Stop using Redis across a network!

By lucastech
redis performance fast server side processing

Redis is a powerful tool when used correctly, however a growing trend is to use it in the worst way possible.

When building software, you constantly need to decide which tradeoffs best fit your needs. If you're building a service, you need to accept a network request via API, check a database, add in a cache to optimize repeat queries or session storage. Redis is a great option for managing caching or other frequently accessed data because it is very fast and runs in memory. Redis calls can run in ~0.3ms (assuming some slow down for processing time). Now imagine you decide to use Redis over the network (ie: "hosted" or "as a service"), you have introduced network latency to that call.

Peter Norvig provided a great footnote on speed of various operations on a PC.

Thanks Peter Norvig

Network latency is a big variable, because it depends on where the hosted service is when compared to your API server. Best case scenario, it is in the same data center, so you only have 0.5ms of latency added. In that case, you've increased the per-call time from 0.3ms to 0.6ms, a 2x increase. Worst case scenario, it is not in the same data center and you are spending 20+ms per request round trip, 60x+ increase.

If you only need to make a single call, it's not a big deal, but you would be better off using your local disk than a Redis hosted on another machine. If you are doing enough processing that you need to make a dozen calls, a hundred calls, or a thousand calls, the latency cost is astronomically higher than using a local instance on the API server.
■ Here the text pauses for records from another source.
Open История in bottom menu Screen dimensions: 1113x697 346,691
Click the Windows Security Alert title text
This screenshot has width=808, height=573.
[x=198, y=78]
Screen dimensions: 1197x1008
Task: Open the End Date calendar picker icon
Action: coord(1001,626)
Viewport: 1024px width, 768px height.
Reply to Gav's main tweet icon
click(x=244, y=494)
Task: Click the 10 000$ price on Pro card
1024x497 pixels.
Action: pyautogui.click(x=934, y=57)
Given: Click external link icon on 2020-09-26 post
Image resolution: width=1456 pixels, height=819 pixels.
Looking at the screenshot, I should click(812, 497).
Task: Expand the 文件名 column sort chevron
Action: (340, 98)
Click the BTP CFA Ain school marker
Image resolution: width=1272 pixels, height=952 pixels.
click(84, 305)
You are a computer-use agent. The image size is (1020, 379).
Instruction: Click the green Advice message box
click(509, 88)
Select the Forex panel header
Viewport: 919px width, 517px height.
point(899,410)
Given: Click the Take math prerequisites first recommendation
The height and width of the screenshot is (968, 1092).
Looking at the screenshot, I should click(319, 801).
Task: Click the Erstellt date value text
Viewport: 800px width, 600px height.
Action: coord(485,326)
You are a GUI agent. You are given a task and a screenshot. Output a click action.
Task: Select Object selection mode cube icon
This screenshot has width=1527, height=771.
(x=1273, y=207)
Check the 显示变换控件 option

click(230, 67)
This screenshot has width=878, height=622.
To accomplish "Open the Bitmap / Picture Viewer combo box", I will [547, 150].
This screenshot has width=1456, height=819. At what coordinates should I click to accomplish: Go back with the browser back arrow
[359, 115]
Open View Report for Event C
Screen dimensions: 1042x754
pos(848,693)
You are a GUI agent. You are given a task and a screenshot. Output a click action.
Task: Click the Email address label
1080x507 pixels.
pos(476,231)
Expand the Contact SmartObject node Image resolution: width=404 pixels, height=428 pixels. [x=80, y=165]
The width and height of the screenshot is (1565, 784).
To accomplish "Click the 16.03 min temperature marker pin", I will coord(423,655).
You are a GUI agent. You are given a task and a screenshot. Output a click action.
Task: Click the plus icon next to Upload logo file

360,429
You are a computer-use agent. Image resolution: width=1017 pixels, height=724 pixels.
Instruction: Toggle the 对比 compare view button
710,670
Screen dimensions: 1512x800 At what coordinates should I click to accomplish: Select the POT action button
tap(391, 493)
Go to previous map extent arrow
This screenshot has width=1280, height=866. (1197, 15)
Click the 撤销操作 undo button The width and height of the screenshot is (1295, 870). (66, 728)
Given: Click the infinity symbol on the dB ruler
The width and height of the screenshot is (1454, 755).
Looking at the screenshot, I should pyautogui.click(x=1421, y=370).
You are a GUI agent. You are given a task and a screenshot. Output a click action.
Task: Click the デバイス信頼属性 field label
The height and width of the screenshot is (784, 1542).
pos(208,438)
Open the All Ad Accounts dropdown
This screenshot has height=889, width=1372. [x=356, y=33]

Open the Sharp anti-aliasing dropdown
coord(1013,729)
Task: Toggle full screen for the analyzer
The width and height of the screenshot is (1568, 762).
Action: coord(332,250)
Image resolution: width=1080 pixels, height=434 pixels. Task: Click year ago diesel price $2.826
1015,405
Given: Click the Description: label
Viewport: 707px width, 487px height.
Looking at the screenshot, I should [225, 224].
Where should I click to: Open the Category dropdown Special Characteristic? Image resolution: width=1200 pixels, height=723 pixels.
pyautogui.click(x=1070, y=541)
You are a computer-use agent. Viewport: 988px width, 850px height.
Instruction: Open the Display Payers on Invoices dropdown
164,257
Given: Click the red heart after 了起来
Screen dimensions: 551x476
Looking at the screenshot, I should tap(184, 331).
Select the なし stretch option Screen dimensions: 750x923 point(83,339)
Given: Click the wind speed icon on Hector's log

For the sake of demonstration, I setup 4 servers on digital ocean with 3 in the same region and 1 in another region. I'm using 2x $6/month nodes in nyc3, 1 in nyc1 and 1 in the atlanta region with 1gb ram and 1 cpu each. I installed Redis on all servers and on the "local host", python 3.13.9 in uv on the API server running FastAPI.

benchmarking setup

First test is just a simple ping, to get an idea for our network latency

ping local host

Local loopback tends to be fairly quick!

ping local network nyc3 <-> nyc3

In this case, presumably since I created both machines at the same time (nyc3<->nyc3), they're probably on the same physical host. We're seeing ~0.4ms.

ping local region nyc3 <-> nyc1

This is from nyc3 to nyc1, slightly slower but likely physically still very close.

ping remote region nyc3 <-> atl

This is from nyc3 to atlanta, which gets us up to 21ms on average.

benchmark comparisons

This shouldn't be a big surprise, but doing 10 calls 1000 times in a row (10k calls total) takes just 3.1 seconds when it's all on the same machine. Introducing the 0.5ms network latency for a nearby remote redis doubles it to 6.72 seconds. nyc3->nyc1 up to 15.7 seconds. And of course the most atrocious is nyc3 -> atlanta at 258 seconds.

TLDR: you should always use redis on the same physical host, or you're introducing a lot of latency to your services.